Stored records:
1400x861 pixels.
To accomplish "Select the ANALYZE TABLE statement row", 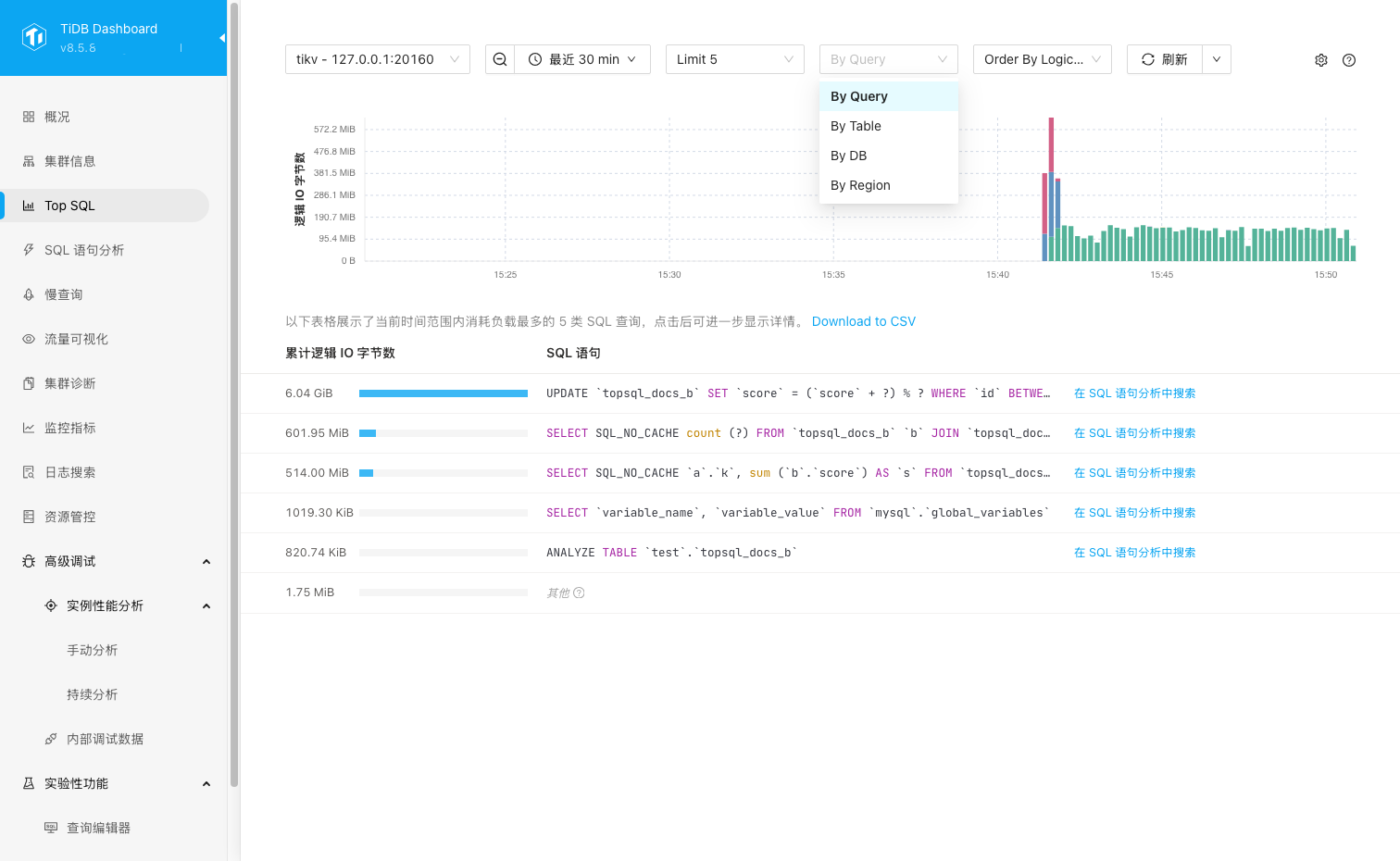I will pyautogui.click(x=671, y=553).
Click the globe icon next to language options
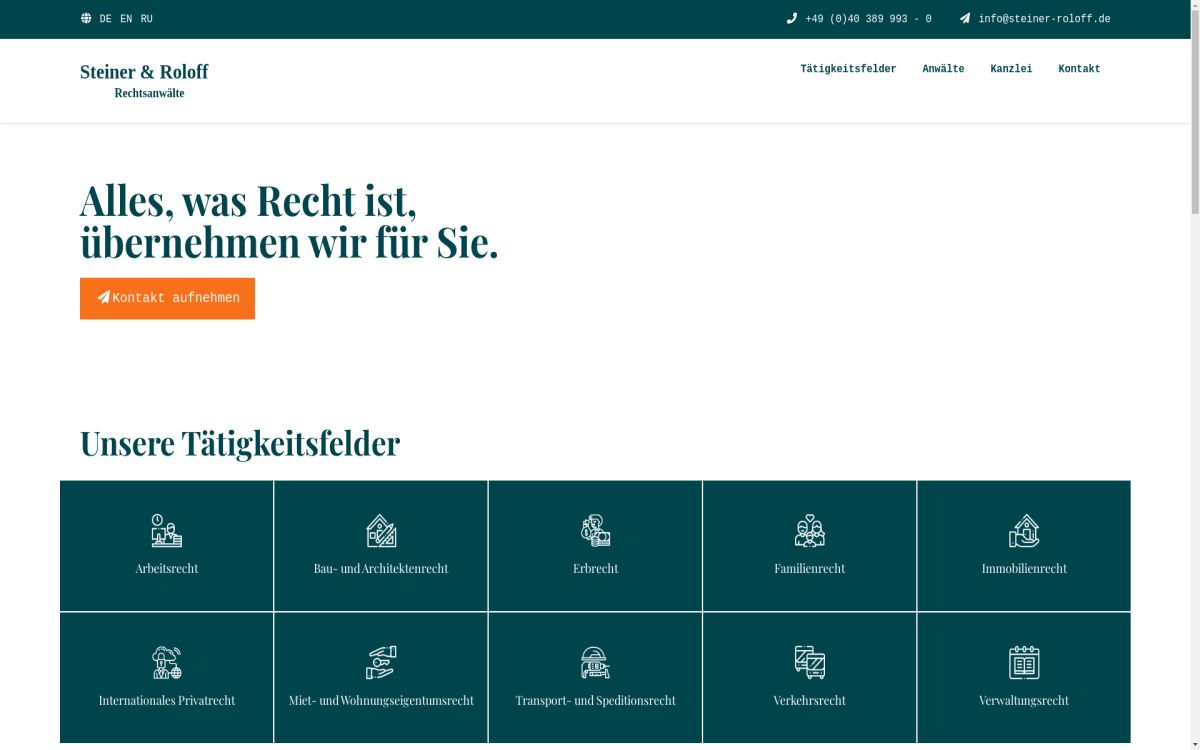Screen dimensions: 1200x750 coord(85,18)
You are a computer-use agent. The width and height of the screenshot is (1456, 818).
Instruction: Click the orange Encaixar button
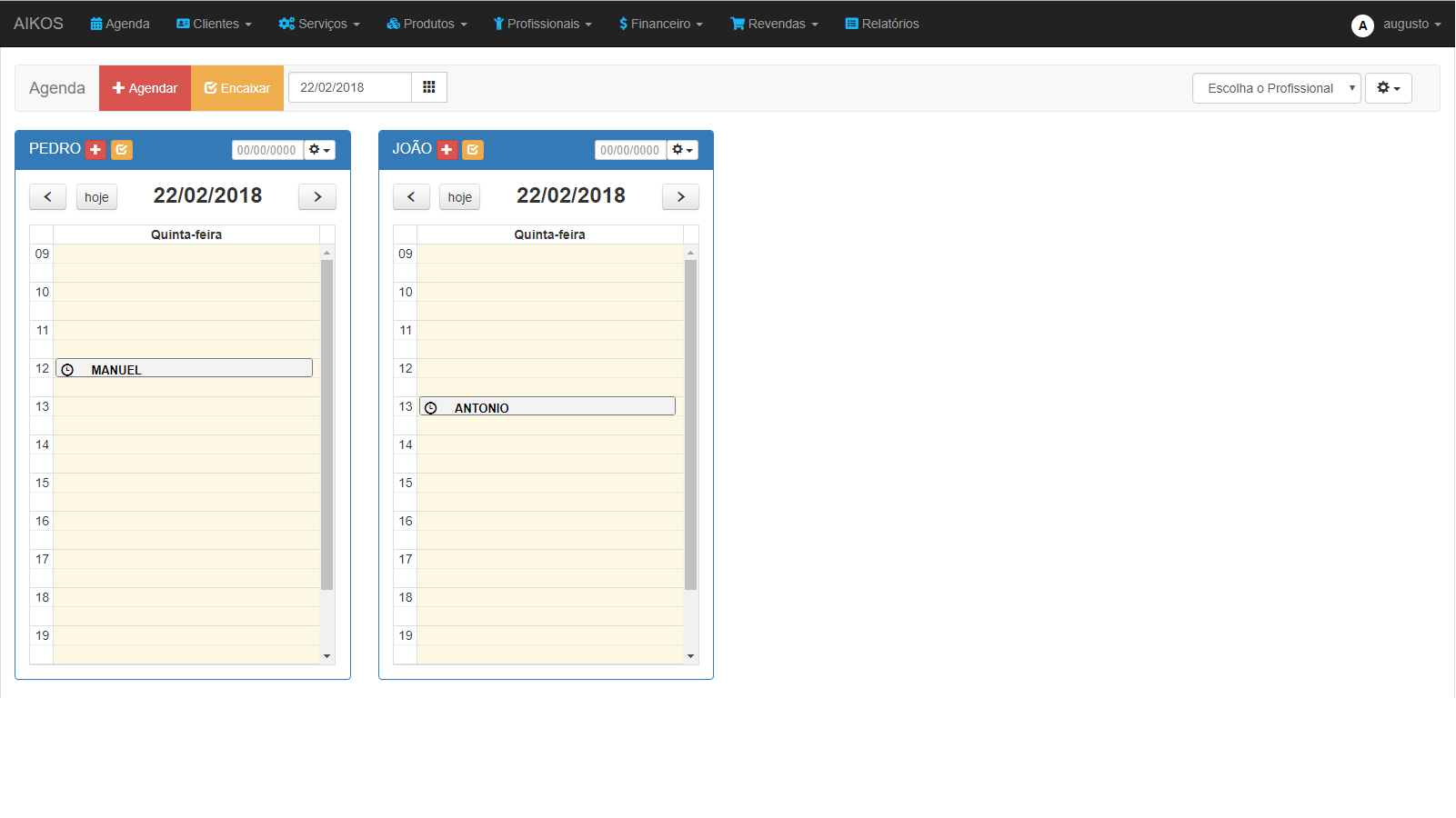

* Exercise goal *
Take the line containing "Click the globe icon next to language options" and every line after it up to the end of the data, and write them out exactly, without the pictures.

* Answer to this exercise *
Click the globe icon next to language options
Screen dimensions: 1200x750 coord(85,18)
You are a computer-use agent. The width and height of the screenshot is (1456, 818).
Instruction: Click the orange Encaixar button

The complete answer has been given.